A retrospective review of prescription data for oral anticholinergic drugs prescribed in the UK over a 12-month period analyzed persistence with treatment, in patients who were newly commenced on a particular anticholinergic drug or dosage.63

The following agents were reviewed: darifenacin, flavoxate, OXY (ER and IR), propiverine, solifenacin, tolterodine (ER and IR), and trospium. Tolterodine-ER had the greatest number of prescriptions.

Patient persistence with treatment was generally poor across the board over the 12-month period (Table 4). Of the reviewed medications, persistence with treatment was best for solifenacin (187 days versus 77−157 days for the other treatments), and older patients (≥60 years) were more likely to persist with treatment than were patients aged 40−59 years.

Table 4

Persistence with oral anticholinergics over a 12-month period

	Oral muscarinic drug
	Solifenacin	Darifenacin	Tolterodine IR	Tolterodine ER	Propiverine	Oxybutynin IR	Oxybutynin ER	Trospium	Flavoxate
Treatment persistence at 3 months (%)	58%	52%	46%	47%	47%	40%	44%	42%	28%
Treatment persistence at 12 months (%)	35%	17%	24%	28%	27%	22%	26%	26%	14%

Note: Data from Wagg et al.63

Abbreviations: ER, extended release; IR, immediate release.

Conclusion

Pharmacotherapy for OAB has been predominantly focused on blocking the postsynaptic muscarinic receptors on the detrusor muscle, to decrease involuntary detrusor contractions. Their use may be limited by efficacy, tolerability, and long-term compliance.
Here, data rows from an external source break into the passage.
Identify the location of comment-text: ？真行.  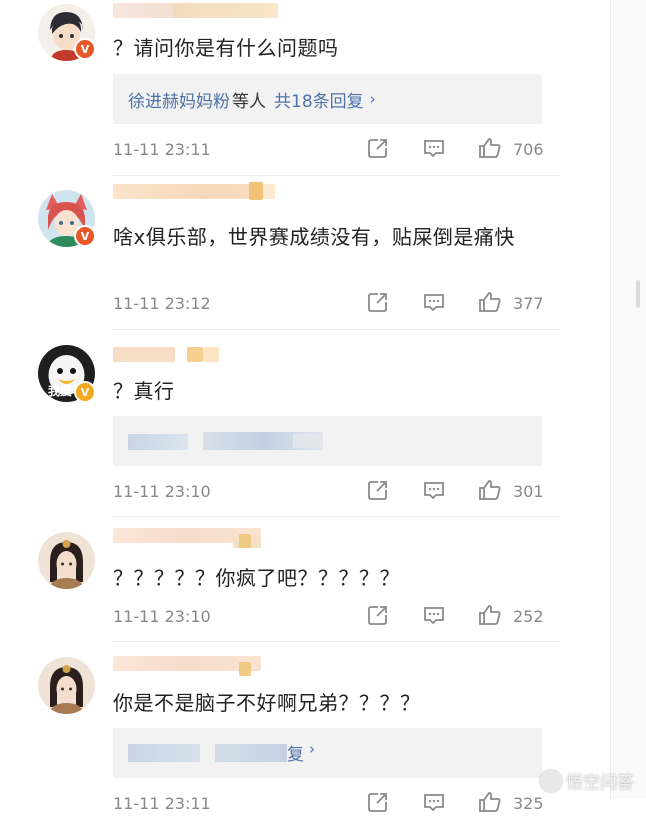
(144, 391).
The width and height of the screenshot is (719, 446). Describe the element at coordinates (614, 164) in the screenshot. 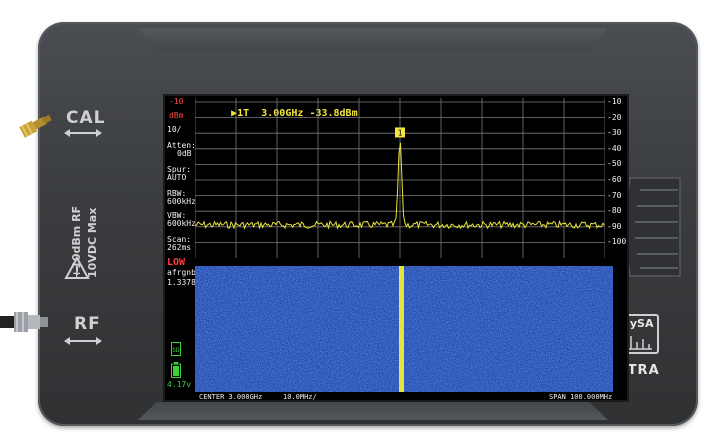

I see `y-tick-label: -50` at that location.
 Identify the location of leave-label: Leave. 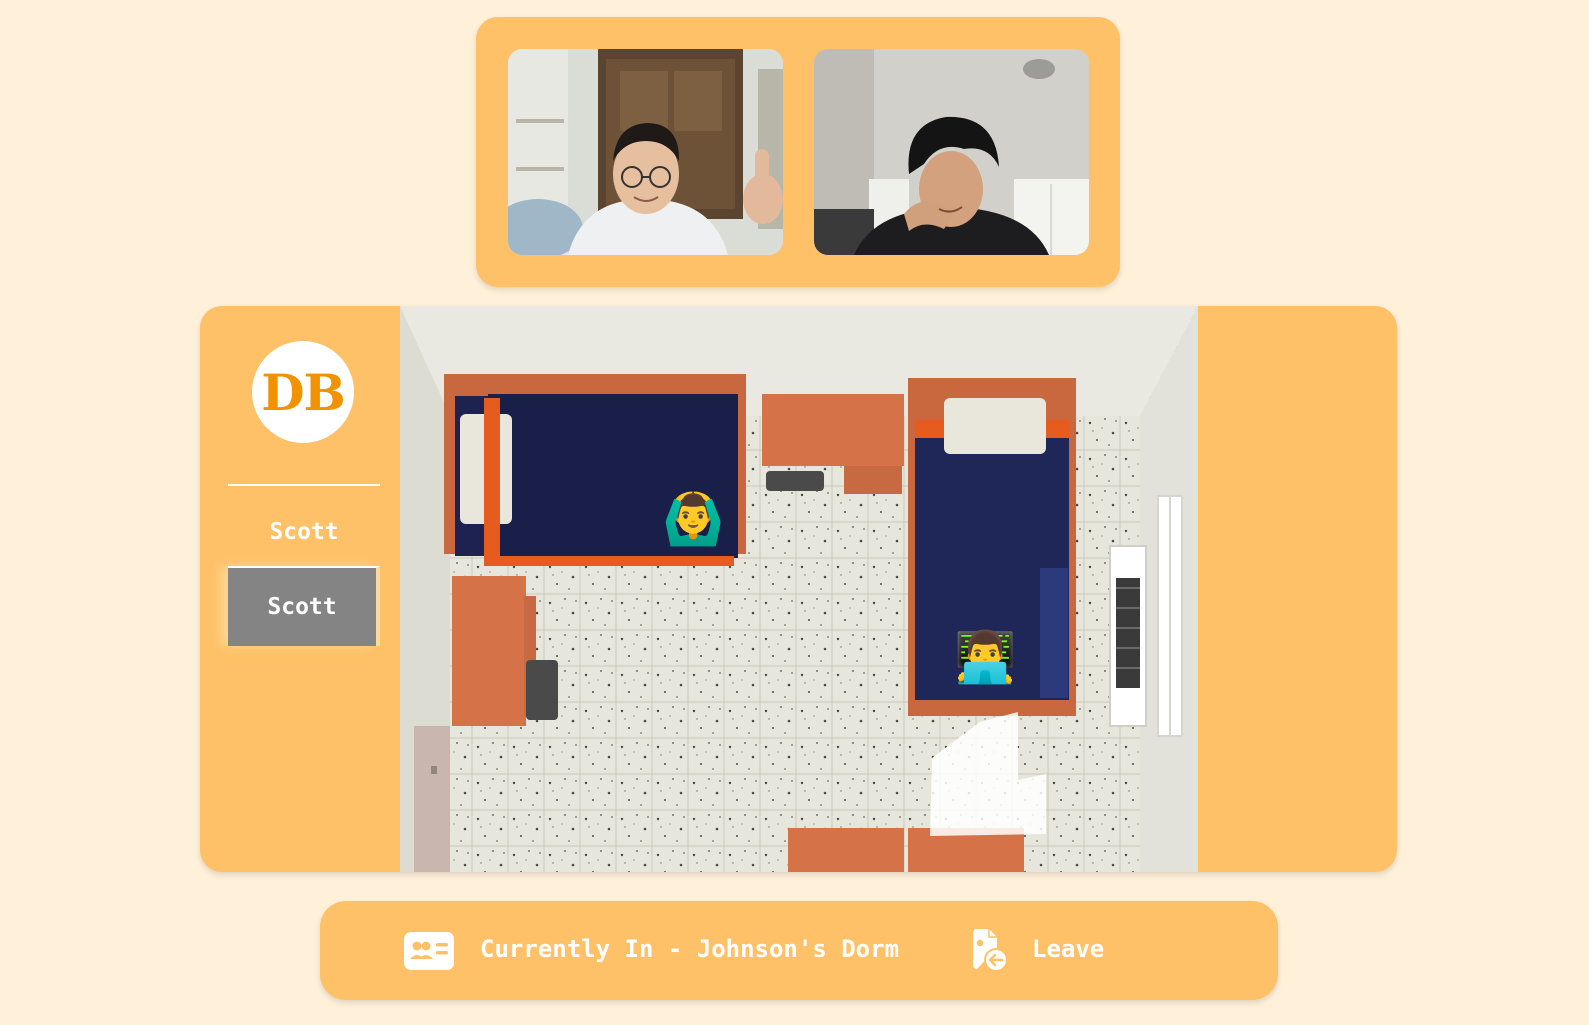
(1068, 949).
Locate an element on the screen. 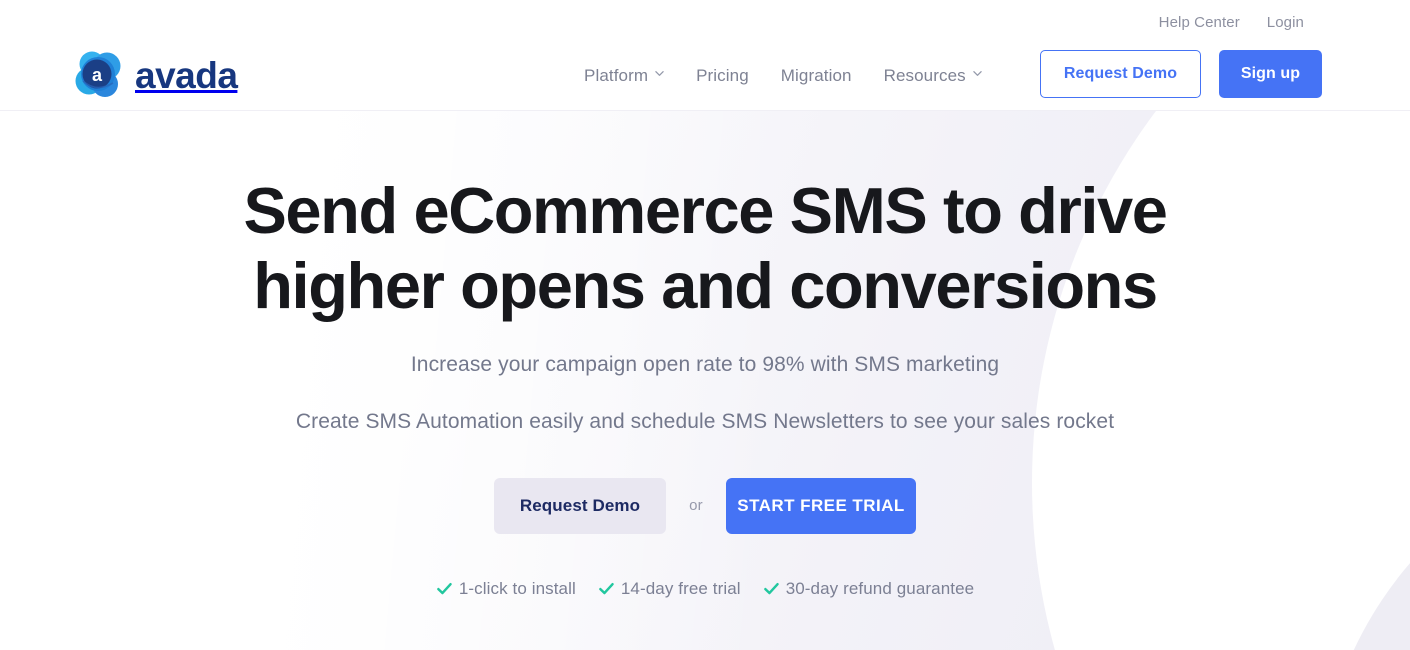  help-center-link: Help Center is located at coordinates (1200, 22).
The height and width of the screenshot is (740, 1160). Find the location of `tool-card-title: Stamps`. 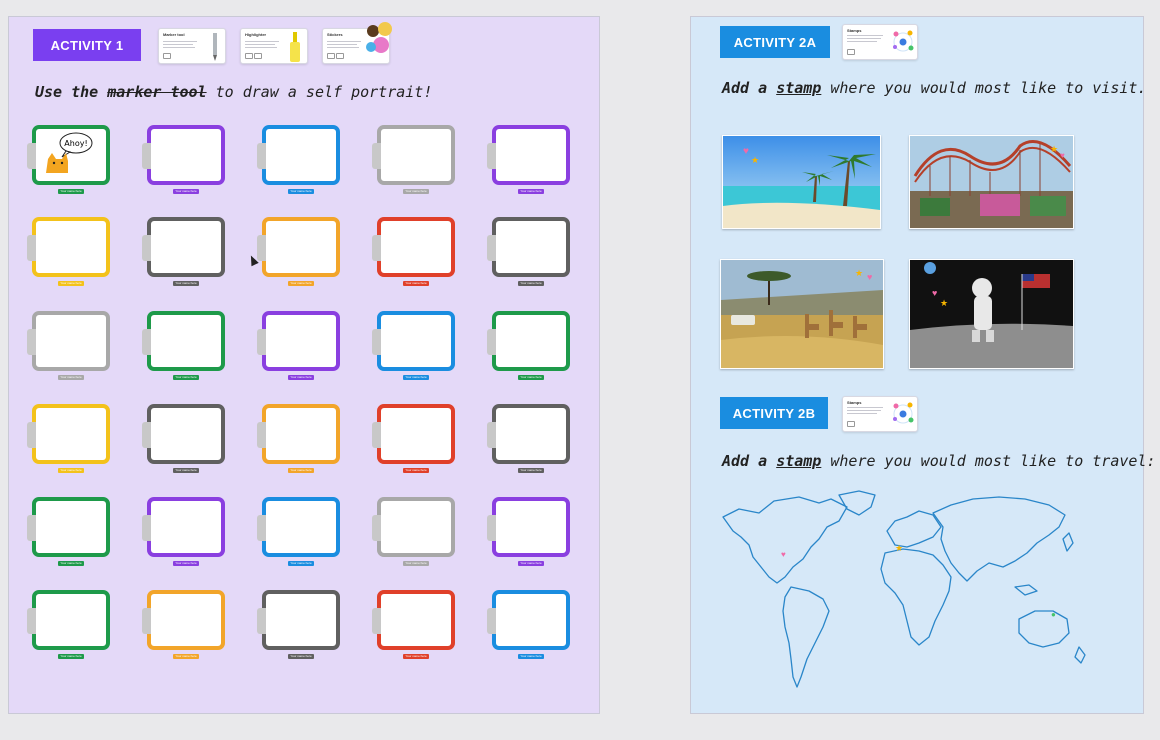

tool-card-title: Stamps is located at coordinates (854, 30).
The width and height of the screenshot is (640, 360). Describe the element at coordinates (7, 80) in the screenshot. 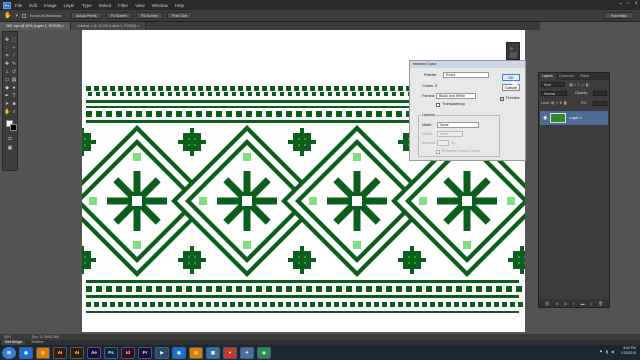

The anticholinergics are generally comparable regarding efficacy and have a similar core side effect profile relating to their mechanism of action. Clinical variations between formulations arise from differences in pharmacokinetics, uroselectivity, chemical structure, and route of metabolism. The CR and transdermal preparations are associated with fewer adverse effects.

A selective M3-receptor antagonist with low lipophilicity (and therefore low propensity for crossing the blood−brain barrier) may be considered in patients with concerns about cognitive function. However, the presence of M3 receptors on the bowel make these selective receptor antagonists more prone to exacerbating constipation.

Use of a β3 agonist or botulinum toxin obviates the above concerns. These newer agents have proven efficacy and tolerability and demonstrate quicker and more significant improvement in QOL compared with anticholinergic medications. These provide further treatment options for patients intolerant or refractory to anticholinergic agents.

Older nonanticholinergic medications, such as tricyclic antidepressants, vasopressin, and hormonal therapy, may play a role as an adjunct to first-line therapy. Further studies are required to determine the role, safety, and efficacy of combination therapy with first-line anticholinergics and the newer therapies.